There is a growing divide between home prices and employee compensation.  The green slope below shows the rapid growth in housing prices and the purple slope shows the slow growth in employee compensation.  The result is that middle and lower classes are being shut out of the housing market.  



The Fed’s trillions are also fueling surges in basic commodity prices.  Over the last weeks the following price increases were reported:


Lumber: +347%
WTI Crude: +148%
Gasoline: +139%
Corn: +124%
Heating Oil: +123%
Brent Crude +121%
Copper: +94%
Soybeans: +84%
Silver: +76%
Palladium: +70%
Cotton: +63%
Sugar: +63%
Platinum: +57%
Wheat: +43%
Natural Gas: +38

Buffett complains that, “We’ve got nine home builders in addition to our manufactured housing and operation, which is the largest in the country. So we really do a lot of housing. The costs are just up, up, up. Steel costs, you know, just every day they’re going up.” Who pays these increased costs?  You the consumer do but those on the bottom of the wage scale pay disproportionately far more of their incomes.

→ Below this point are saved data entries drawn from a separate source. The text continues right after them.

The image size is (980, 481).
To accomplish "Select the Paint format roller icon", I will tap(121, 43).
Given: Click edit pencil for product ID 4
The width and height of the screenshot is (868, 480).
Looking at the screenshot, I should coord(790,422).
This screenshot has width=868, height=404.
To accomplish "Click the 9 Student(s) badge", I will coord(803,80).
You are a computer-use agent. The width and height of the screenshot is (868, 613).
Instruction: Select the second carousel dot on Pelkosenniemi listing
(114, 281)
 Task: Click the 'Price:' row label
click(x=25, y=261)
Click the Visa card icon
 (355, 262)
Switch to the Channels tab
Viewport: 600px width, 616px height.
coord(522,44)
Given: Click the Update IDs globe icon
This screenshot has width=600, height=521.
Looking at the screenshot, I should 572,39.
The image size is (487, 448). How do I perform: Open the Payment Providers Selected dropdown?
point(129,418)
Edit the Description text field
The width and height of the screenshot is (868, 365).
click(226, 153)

Lest we fail to remember who is responsible for this growing inequality crisis, Stanley Druckenmiller, former chairman and president of hedge fund Duquesne Capital, pins the tail on the donkey:

“I don’t think there has been a greater engine of inequality than the Federal Reserve Bank of the United States…so hearing the Chairman [Powell] talking about visiting homeless shelters is very rich indeed…”

“Everyone wealthy that I know is making fortunes” because “this guy [Powell] is printing money like there’s no tomorrow” adding that the kids in Harlem are not benefitting from money-printing but...for the life of me I can’t understand why the left is so excited about money-printing when all the data shows that the people who benefit from money-printing are rich people.”

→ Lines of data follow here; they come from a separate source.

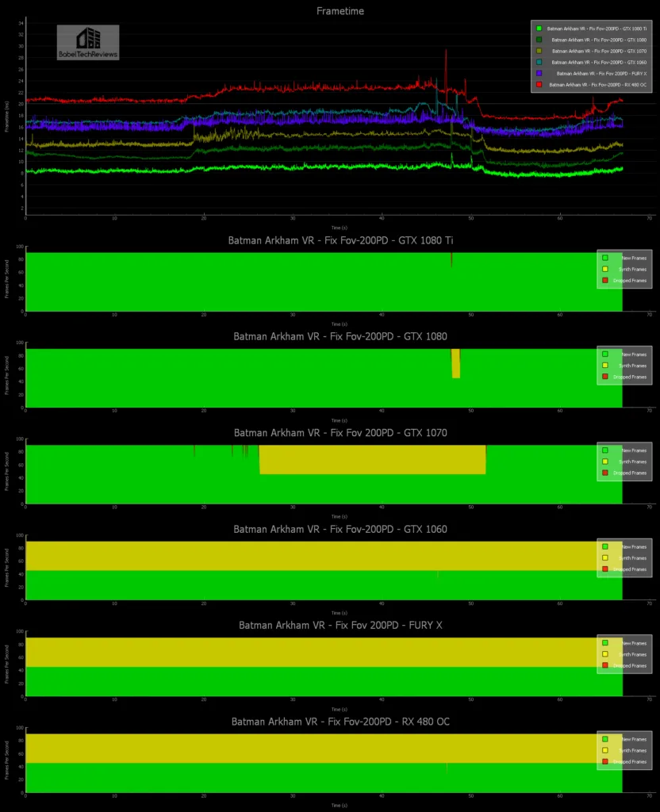Click the GTX 1080 Ti bright green legend swatch
The image size is (660, 812).
[539, 29]
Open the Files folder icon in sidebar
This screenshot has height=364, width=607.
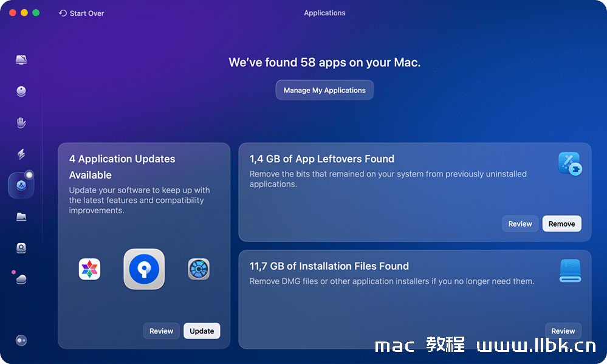tap(21, 217)
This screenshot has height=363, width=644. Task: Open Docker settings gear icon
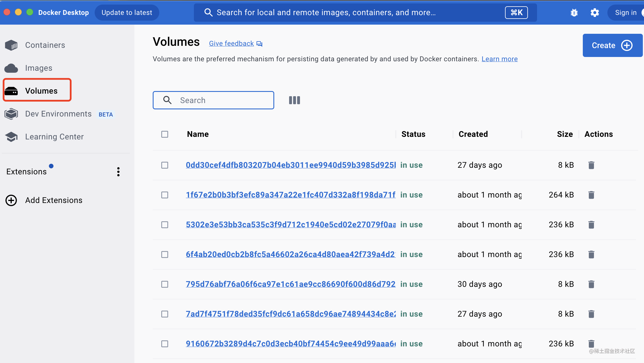[x=595, y=13]
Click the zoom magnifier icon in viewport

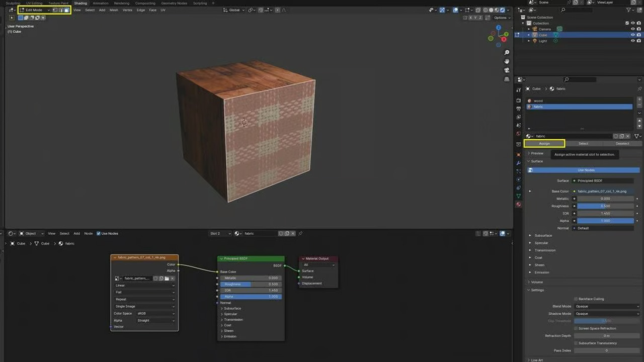[507, 53]
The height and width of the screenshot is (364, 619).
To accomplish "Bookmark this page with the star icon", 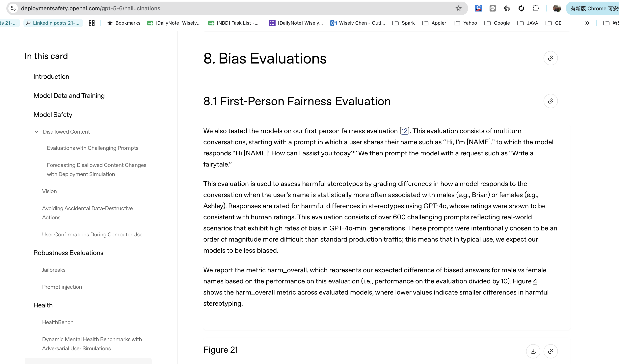I will pyautogui.click(x=458, y=8).
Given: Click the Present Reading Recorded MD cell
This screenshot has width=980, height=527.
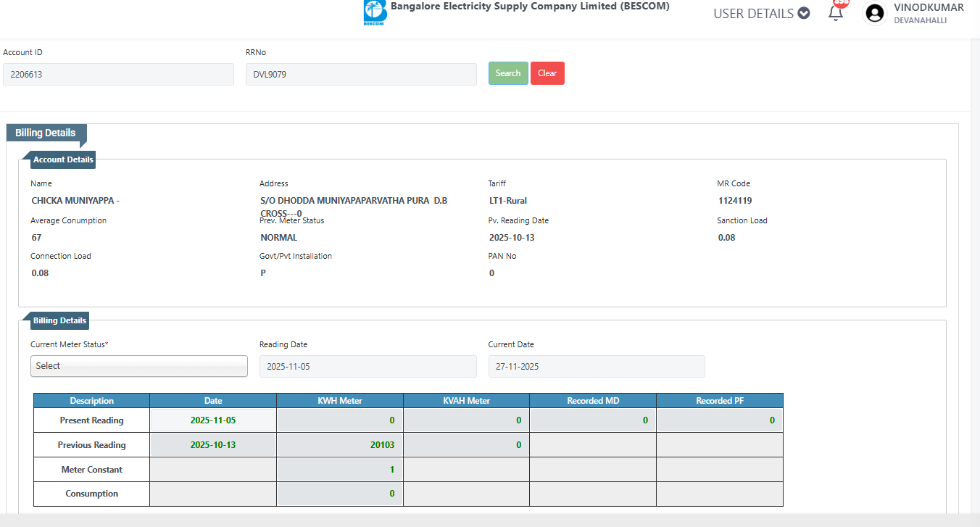Looking at the screenshot, I should point(592,420).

“The odds-on bet is we’re going to have inflation, and inflation is going to hurt poor people, again, a lot more than rich people.”

This chart shows that over the last forty years, while the top 10% in the US got richer, the working men and women have seen no real wage growth whatsoever. This has exacerbated the split between “haves” and “have-not,” with the latter group growing ever more dissatisfied with their lot in life.

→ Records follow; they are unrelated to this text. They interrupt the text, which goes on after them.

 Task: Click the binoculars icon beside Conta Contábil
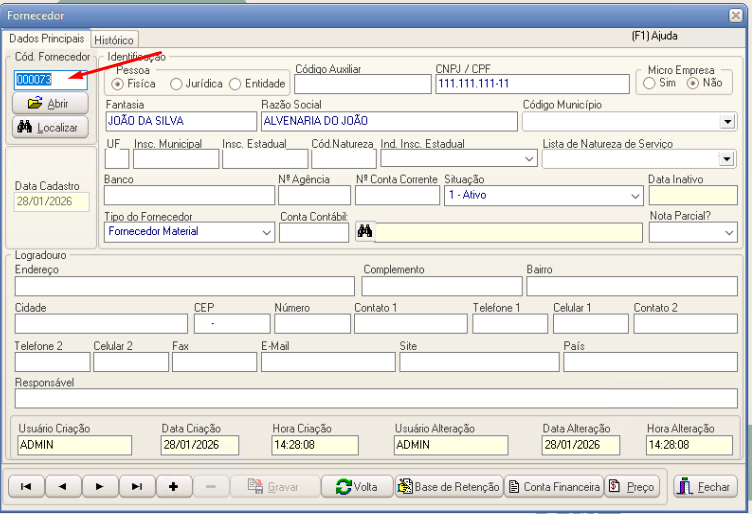click(x=365, y=232)
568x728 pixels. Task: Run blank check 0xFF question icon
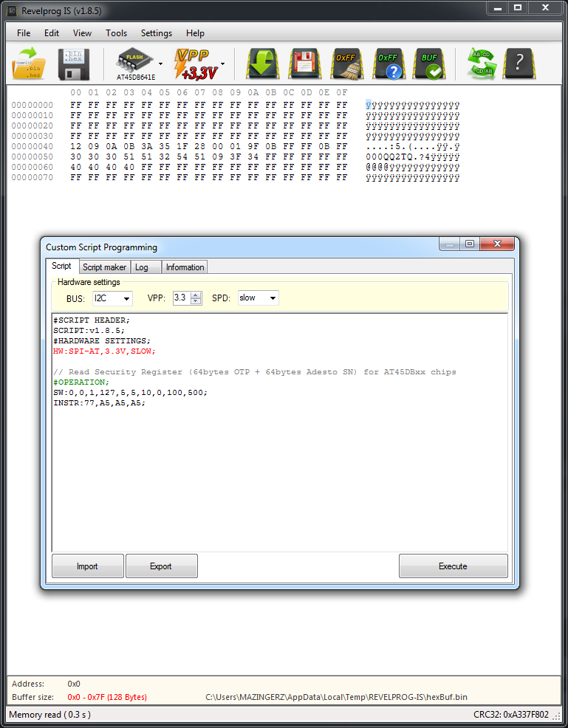coord(388,64)
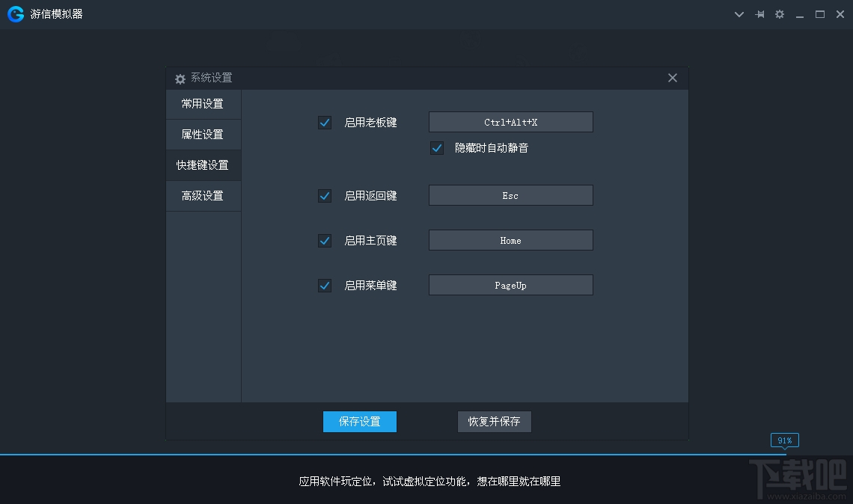Switch to the 常用设置 tab

[203, 104]
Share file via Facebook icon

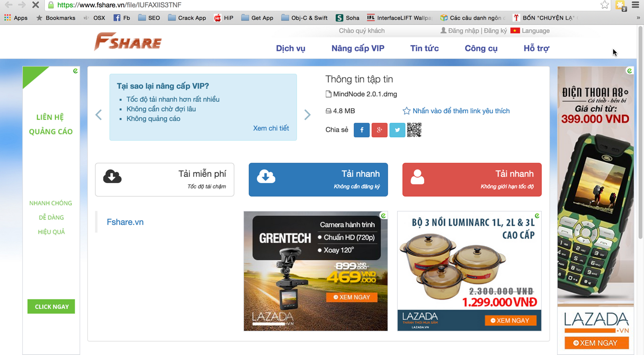(362, 130)
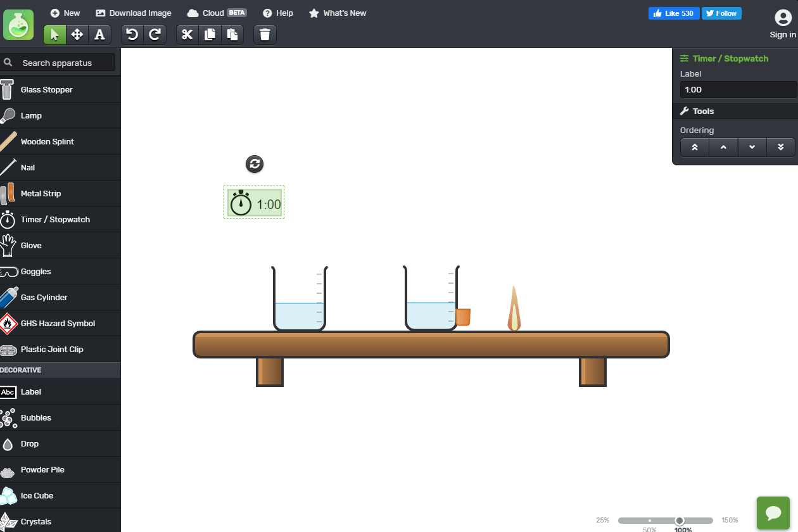Open the Cloud BETA menu
Image resolution: width=798 pixels, height=532 pixels.
(217, 13)
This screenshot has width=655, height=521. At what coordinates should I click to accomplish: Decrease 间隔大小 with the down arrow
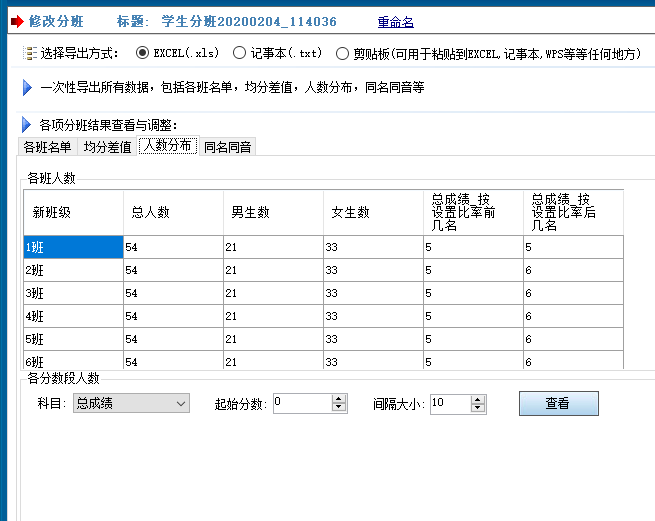pos(478,408)
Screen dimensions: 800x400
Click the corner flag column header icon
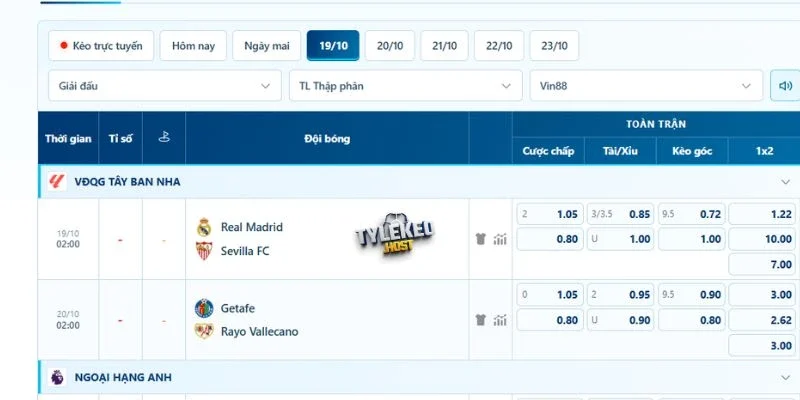[x=164, y=137]
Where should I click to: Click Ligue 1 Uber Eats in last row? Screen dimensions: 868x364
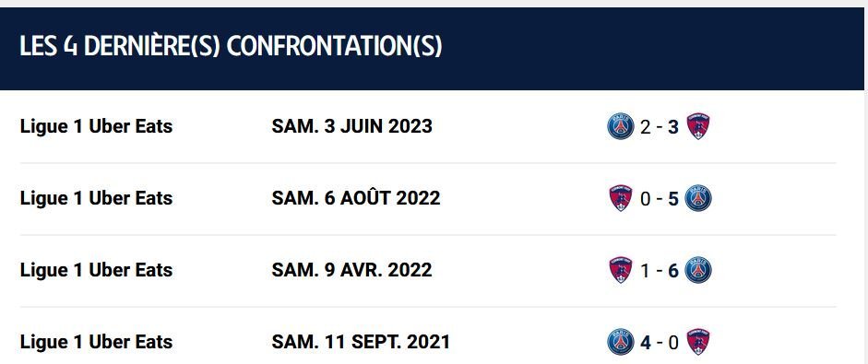coord(96,342)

History teaches us that this does not lead to happy times.  Should the ever-shrinking middle class ever figure out who is to blame for their suffering, it will be Powell’s head on a pike in front of the Eccles Building.

Other brewing crises

While the Fed and Congress print and spend money with abandon, they ignore other pressing issues that will rear their ugly heads in the near future.  We are talking about entitlements that have been promised but not adequately funded, such as social security, social security disability, hospital insurance and the highway trust fund.   They are all in dire straits with no sign of receiving attention from Congress or the White House.  At some point we will have an awakening only to discover that the cost to address them is high.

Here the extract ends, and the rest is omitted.